Securing that first job after college can be a stressful and nerve-racking process. We've been there. Not to mention, the constant questions from family and friends asking where are you working doesn’t make it any easier.

Today’s job market is more competitive than ever and recruiters are being overloaded by a large applicant pool, resumes and cover letters. After submitting numerous job applications, you may feel as if you are getting lost in the online application process - but don’t get discouraged! There are many other young aspiring professionals who are in the same boat!

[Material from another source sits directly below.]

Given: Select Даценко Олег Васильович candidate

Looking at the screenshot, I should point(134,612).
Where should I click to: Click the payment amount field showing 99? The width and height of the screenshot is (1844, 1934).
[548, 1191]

Here are some helpful tips to be successfully ace the job hunt:

 

By Brianna Allen


Resume

 

Your resume is essentially your calling card, if you want to to secure an interview. It's your chance to grab the recruiters’ attention. The six most important elements of your resume are: work experience, background, skills, organizations, education and honors. The best way to outline your resume is with the company listed first, followed by the title of your position, location and the time frame you worked there. Next, under work experience list your primary responsibilities so recruiters or hiring managers gain a clear picture of your experience. Lastly, don’t forget to add your contact information i.e. full name, phone number and email address.


Cover Letter

Although they sometimes optional, cover letters have the ability to increase your chances of  interviewing. Use the cover letter to expand on your work experiences and share information not highlighted in your resume. A good way to do this is by mentioning a specific project you worked on and the skills you used or even gained. Recruiters like to see the applicant’s impact and growth in a work environment to make sure they are a good fit for their organization.


LinkedIn

Keeping your LinkedIn page up to date is critical during the job-hunting process. Recruiters use LinkedIn to find new hires. If they see you may be a good fit, they will reach out via LinkedIn message. You can also use LinkedIn to apply to jobs. Sometimes, you will even find the hiring managers information - which is useful to reach out regarding the position. Remember staying active on LinkedIn is key by following companies you are interested in, or sharing articles just like you are occupied on other social media platforms. 



Networking

It is always a great idea to make as many connections at the company that you are interested in. Research, research, research! Find networking events or coffee chats that they host so you can attend and meet as many people who work there. If you are a part of any professional organizations or Greek life, it doesn’t hurt to reach out to someone who currently works there or is connected in the industry. This shows you are aggressive and committed to learning more about their company. 


Interview

You landed the interview! Usually the application process will begin with a phone interview, which is a screening to make sure you meet the minimum requirements. Then, you will be brought in for a first and second round in-person interview. Don’t forget to dress business professional and arrive 10-15 minutes early. It is also important to bring extra copies of your resume for the interviewer and ask for their business cards to send a thank you email. Sometimes recruiters will give you a time frame, but if you do not hear back within two weeks it is good to follow-up to express your continued interest in the position.


References

Your references are your biggest advocates. After you have completed the application and interview process you want to make sure your references are going to speak positively about your accomplishments and contributions. Keep in mind, references do not always have to be a previous employer. You can also ask a mentor that knows you well or even college advisors, especially when just starting out in your career. If, the person can speak to your work ethic then they will be a great reference.